Instrução 1 – Segundo o texto sobre a história das máscaras, o que elas representaram ao longo dos séculos? Enumere todos os itens citados.
Instrução 2 – Traduza para o inglês a seguinte frase do texto sobre a história das máscaras: "Na China, as máscaras eram usadas para afastar os maus espíritos."
Instrução 3 – Prossiga com o texto sobre a história das máscaras a partir do ponto em que ele termina.

Dançarinos de Chhau, dança marcial indiana (Foto: Pallab Seth)
por Anna Anjos
Ornamentadas em diversos materiais (madeiras, metais, conchas, fibras, marfim, argila, chifre, pedra, penas, couro, peles, papel, tecido e palha de milho), as máscaras representaram, ao longo dos séculos, os seres sobrenaturais, as divindades e os antepassados. Uma das mais antigas práticas humanas, o uso das primeiras máscaras pelo homem primitivo teria ocorrido em 9.000 a.C.. Em fase de restauração no Museu Bible et Terre Sainte, em Paris, e no Museu de Israel, em Jerusalém, as máscaras antropomórficas (detentoras de características humanas) teriam sido utilizadas em diversas celebrações, cultos e rituais de povos primitivos. Elas buscariam a associação do usuário com algum tipo de autoridade incontestável, tal como “deuses” ou alguma outra forma de creditar a reivindicação da pessoa em um determinado papel social.
Máscara do Antigo Egito, cerca de 664-535 a.C.
Na China, as máscaras eram usadas para afastar os maus espíritos. No Egito Antigo e na Grécia, elas eram inseridas sobre o rosto dos falecidos na crença da passagem para a vida eterna. Essas máscaras mortuárias estilizadas tinham a função de orientar e evitar a “fuga” espiritual do corpo, seu lugar de descanso eterno. Elas eram feitas de tecido coberto com gesso ou estuque (uma argamassa composta de gesso, água e cal, de secagem rápida) e pintadas logo em seguida. Para personagens mais importantes, foram utilizados metais preciosos como a prata e o ouro.
Máscara mortuária do faraó Tutancâmon, que data de 1350 a.C.
Foi também durante a Grécia antiga que surgiram as máscaras teatrais. O exagero de expressão era característica principal dessas máscaras, que maximizava a natureza de cada personagem. Usadas em rituais de drama (também adotadas nas festas dionisíacas), elas foram projetadas em um tamanho que permitisse ampliar a presença do ator e também sua voz, através de um dispositivo embutido em uma espécie de “megafone”.
Dançarinos de Chhau, dança marcial indiana (Foto: Pallab Seth)

Dados coletados –
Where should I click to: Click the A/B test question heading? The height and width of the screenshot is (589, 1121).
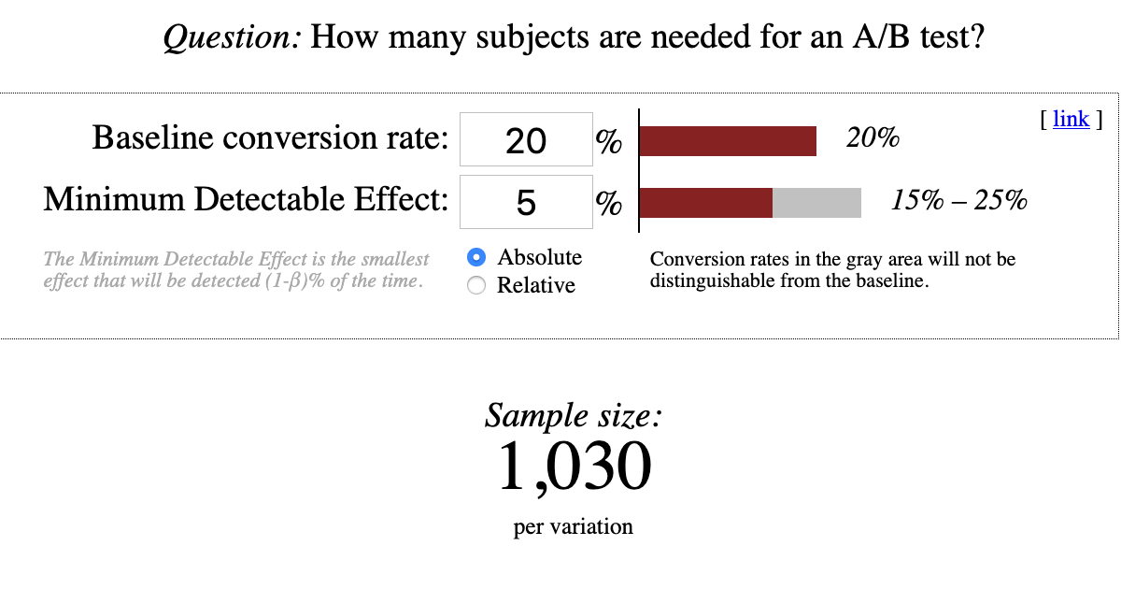click(x=574, y=38)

Resposta 1 – Seres sobrenaturais, divindades e antepassados.

Resposta 2 – In China, masks were used to ward off evil spirits.

Resposta 3 –
Entre o final da Idade Média e ao longo do século 18, a confecção das máscaras mortuárias para a realeza da Europa foi reavivada, tornando-se tradição entre as pessoas famosas da sociedade europeia entre o século 17 e 20. Com cera ou gesso líquido de paris (feita de minério de cálcio e água, que tem a propriedade de não encolher e endurecer rapidamente), o negativo do rosto humano era produzido e agia como um molde para a imagem positiva. Segundo o historiador José Mattoso, em As Máscaras: o rosto da vida e da morte (Universidade do Porto, 1999), “(…) este ritual tinha por si mesmo uma forte eficácia como elo de coesão para o grupo de descendentes. (…) A manutenção deste elo garantia a prosperidade e a fecundidade do grupo, isto é, assegurava a sua perpetuação.”
Máscara japonesa do teatro “No”
O teatro japonês No (misto de canto, pantomima, música e poesia) possui cerca de 125 variedades de máscaras, que são classificadas em cinco tipos gerais: pessoas de idade (masculino e feminino), deuses, deusas, demônios e duendes. Confeccionadas em madeira, revestidas de gesso, envernizadas e douradas, as máscaras são pintadas respeitando significados de cada cor: simbolizando a violência e a brutalidade, o vilão é representado pelo preto; o branco caracteriza um governante corrupto; o vermelho significa um homem justo.
Máscara Mahakala (um dos nomes atribuídos a Shiva, o deus transformador hindu), Nepal
Máscara cerimonial da tribo indígena canadense Heiltsuk, século 19
Máscara feminina da tribo Haida, do Alasca – Vancouver Art Gallery
José Mattoso analisa o papel dual da máscara: “Se repararmos para que serve, sobretudo nas sociedades ditas ‘primitivas’ e nas sociedades tradicionais, tem de se reconhecer, creio eu, que a máscara, longe de ocultar, revela; que ela retira a expressão pessoal do rosto, mas manifesta aquilo que na vida cotidiana não se pode ver; que ela serve, enfim, para descobrir um certo sentido do rosto que está para além das aparências: aquele sentido em que a face viva e individual faz esquecer e só aparece com a morte.” Um exemplo disso são as máscaras criadas por povos do Himalaia, que funcionavam, sobretudo, como mediadores de forças sobrenaturais.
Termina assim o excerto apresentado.